Der Staat, eine schleimige Krake, nicht greifbar obwohl so viele Arme, er konnte und kann sich bis heute zusammenrollen und klein machen, aber ebenso blitzschnell kann er seine langen Fangarme aus dem grauen Schleimbündel heraus schießen und die Saugknöpfe förmlich durch die Haut rammen.

Aus diesen Kindern wurden Jugendliche, schwer oder gar nicht zu bändigen, sie wurden kriminell und gewalttätig, unfähig irgendeiner Schuldeinsicht, doch da wusste der Krake ein anderes  Gesicht zu zeigen. Für derlei hatte er Erziehunganstalten, Besserungsanstalten eingerichtet, liebevoll nannte der Krake diese Sammelzentren "Jugendheime", bis heute tut er das.
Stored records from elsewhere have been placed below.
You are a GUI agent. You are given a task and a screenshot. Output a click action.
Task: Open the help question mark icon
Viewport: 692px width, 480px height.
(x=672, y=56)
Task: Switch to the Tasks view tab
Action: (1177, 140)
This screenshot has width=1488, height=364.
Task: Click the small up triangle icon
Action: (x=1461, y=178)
Später dann wechselte der Krake abermals sein Gesicht und zog statt dem Grau eine schwarze Richterrobe über, es galt den Verkommenen zu zeigen was "falsch ist", und was der Staat auf keinen Fall zu dulden bereit sei. „Wir werden euch schon noch katholisch machen“, hieß es hier, hieß es da.

Um die Abartigkeit und Verkommenheit dieser, vor den Richtern stehenden elenden Bastarde hervorzustreichen wurde fleißig erwähnt, und um Verständnis heischend bei jeder Verhandlung scheinheilig resignierend gestöhnt: “ Schauen sie bitte, was soll aus so etwas schon werden, der ist ja auf Pflegeplätzen und Heimen aufgewachsen. Also seien sie nicht zu nachsichtig werte Schöffen“.

Oh ja, nichts ist imaginär am Staat, er ist greifbar. Die Verantwortlichen entledigen sich wie immer in der Menschheitsgeschichte ihrer Verantwortung, sie wollen nichts wissen und auch nichts gewusst haben. Vielleicht die verkrampfte Entschuldigung:

"Damals war das halt so". Oder "Naja, umsonst wird er seine Hiebe schon nicht bekommen haben". Der Krake begleitet mich das ganze Leben lang, auf den Pflegeplätzen bei wildfremden Leuten, in den Erziehungsanstalten wo zwar Gott gepredigt wurde,aber der Teufel herrschte, in der Obdachlosigkeit, in Abbruchhäusern, in Gefängniszellen, in Notaufnahmen von Spitälern, in Alkohol und Entzugskliniken, in schlaflosen Nächten. Und sobald ich schlief, in entsetzlichen Träumen. Immer ist er da, der Krake. Mal lächelt er freundlich, mal schaut er teilnahmslos, und oft setzt er eine Unschuldsmine auf.

Der Staat könnte ja sagen:"He! Was willst du? Mir ans Bein pinkeln? Ha?" Da, da ist er plötzlich vorhanden, der Krake katapultiert sich aus seiner trägen Höhle und plustert sich auf. Die Macht, die Staatsmacht, die Staatsgewalt. Wie bitte? Sie elendes Hartz IV Würstchen? Bei uns in Österreich sagt der Krake "Sozialhilfeempfänger", und wenn es das einstige Fürsorge-Heim-und Pflegekind doch auf 35 oder 40 Beitragsjahre bei der Pensionsversicherung geschafft hat, aber nicht mehr kann, kaputt am Leib, desolat an der Seele, da macht der Krake ganz freche Männchen, nein, das ist zu wenig, 45 Jahre mindestens, müssen S' Beitragsjahre haben, und krank, mein Gott, das sind wir doch alle. Irgendwie. Sagt der Krake.

Die Toten meiner Generation und meines Herkunftmilieus haben es gut, denen kann der Krake nichts mehr verweigern, sie haben es ganz einfach nicht geschafft, nicht die Kurve gekriegt. Immerhin, jetzt haben sie Ruhe vor dem Kraken. Aber selbst da bin ich mir jetzt gar nicht mehr so sicher. Ich neide ihnen den Tod nicht, ich möchte leben. Würdig leben! Nicht von irgendwelchen, an sich selbst gescheiterten geistigen Schlusslichtern, die sich in Summe zusammen gefügt als "Staat" aufblasen, beleidigen zu lassen

 

 

                               Diesen Text widme ich Frau Sieglinde Alexander.

 

 

Herzlichen Dank, Herr Stangl, für Ihren adäquaten Text. 
Ich bin mir sicher viele ehemalige Heimkinder können sich mit Ihren Gedanken identifizieren.